Despite calls to cancel the event, Texas Republicans are going ahead anyway, even during the worst outbreak of COVID-19 in the country. The Executive Committee voted for it, but Gov. Greg Abbott, Lt. Gov. Dan Patrick and others are taking the safe route, and will appear by video instead because it's not safe to appear.
The more you see of Republicans, the more you wonder how The Onion stays in business.
Source: Texas Tribune
The Republican Party of Texas is moving forward with its controversial in-person convention during the coronavirus pandemic — but elected officials including Gov. Greg Abbott and Lt. Gov. Dan Patrick will be giving their scheduled speeches virtually.
“All the elected officials are switching from a live, in-person speech to videos,” Kyle Whatley, the party’s executive director, said during a town hall livestreamed Tuesday night. “They’re doing that for us in order to focus all the attention on the business of the meeting and to get everybody in and out of here as quickly and as safely as possible.”
Texas Republican officials typically headline their party’s biennial state convention, which this year is scheduled for July 16 to 18 at Houston’s George R. Brown Convention Center. Roughly 6,000 people are expected to attend the event. Attendees will be required to wear masks during most of the gathering, according to party Chair James Dickey, after Abbott issued a statewide mask mandate last week.
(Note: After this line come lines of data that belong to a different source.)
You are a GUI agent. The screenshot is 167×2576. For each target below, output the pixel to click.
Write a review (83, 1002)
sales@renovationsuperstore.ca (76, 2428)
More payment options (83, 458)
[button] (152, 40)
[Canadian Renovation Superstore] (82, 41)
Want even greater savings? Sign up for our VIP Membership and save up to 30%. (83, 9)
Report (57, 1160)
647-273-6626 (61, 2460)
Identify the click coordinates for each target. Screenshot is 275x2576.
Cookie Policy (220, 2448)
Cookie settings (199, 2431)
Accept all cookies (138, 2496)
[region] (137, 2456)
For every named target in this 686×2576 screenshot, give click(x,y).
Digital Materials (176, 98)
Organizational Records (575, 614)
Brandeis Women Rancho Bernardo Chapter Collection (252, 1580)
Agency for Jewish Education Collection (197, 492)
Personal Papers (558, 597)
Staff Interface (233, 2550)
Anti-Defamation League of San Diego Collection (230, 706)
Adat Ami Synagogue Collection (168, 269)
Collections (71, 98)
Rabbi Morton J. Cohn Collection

Still, as the state has seen a surge in coronavirus cases, calls have been growing for the party to cancel its event. The State Republican Executive Committee, a 64-member body that serves as the party's governing board, met last week to consider moving the convention online, but it approved a resolution supporting an in-person gathering in a 40-20 vote.
UPDATE: And now this bit of foolishness has been cancelled altogether, by Houston's mayor, citing health concerns.
The Republican Party of Texas' in-person convention next week has been canceled, Houston Mayor Sylvester Turner said Wednesday.
The news came after Turner directed the city's legal department to work with the Houston First Corp., which operates the George R. Brown Convention Center, to review the contract with the state party.
Turner said officials with Houston First sent a letter this afternoon to the State Republican Executive Committee, the state party's governing board, canceling the gathering, which was set to happen July 16-18 and was expected to draw roughly 6,000 attendees.
The state party did not immediately respond to a request for comment. State party Chair James Dickey has said party leaders have worked on a contingency plan to host the convention online if an in-person gathering didn't pan out.